▶ **Required work**
Please produce an exact transcription of the lines from the one containing "Task: Like the 5月18日 03:12 hot comment" through the last line of the entries, leaving out every picture.

▶ **Stored items from a collection**
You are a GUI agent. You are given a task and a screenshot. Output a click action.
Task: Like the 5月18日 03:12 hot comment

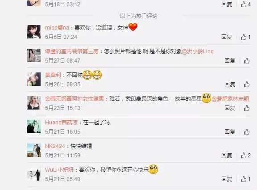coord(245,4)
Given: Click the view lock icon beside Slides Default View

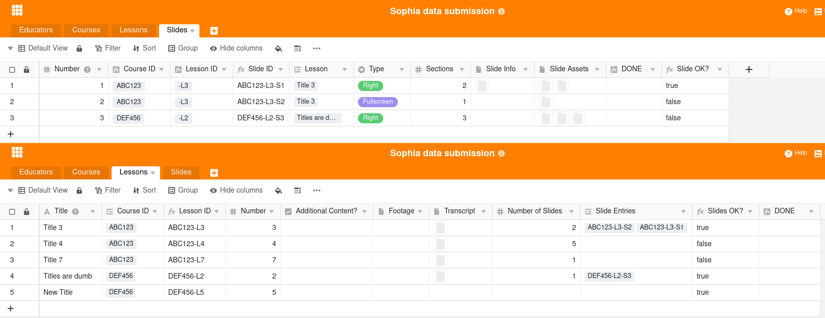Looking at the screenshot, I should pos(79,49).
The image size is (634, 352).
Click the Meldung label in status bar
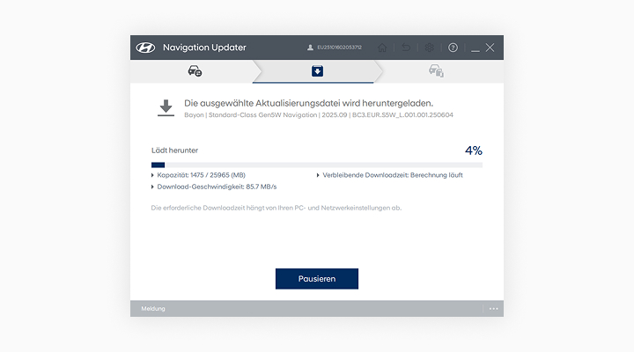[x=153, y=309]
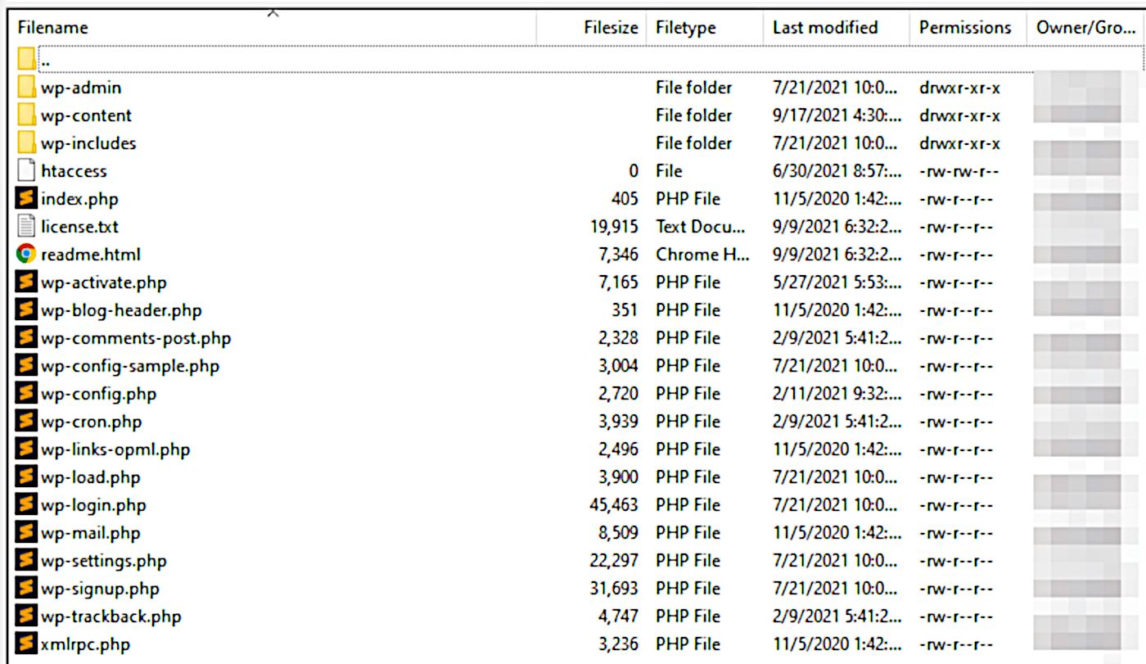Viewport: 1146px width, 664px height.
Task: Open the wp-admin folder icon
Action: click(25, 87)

▶ **Reply**
Task: Like the 5月18日 03:12 hot comment

coord(245,4)
Given: Click the view lock icon beside Slides Default View

Looking at the screenshot, I should pos(79,49).
The image size is (634, 352).
Click the Meldung label in status bar
[x=153, y=309]
Viewport: 1146px width, 664px height.
Task: Open the wp-admin folder icon
Action: click(25, 87)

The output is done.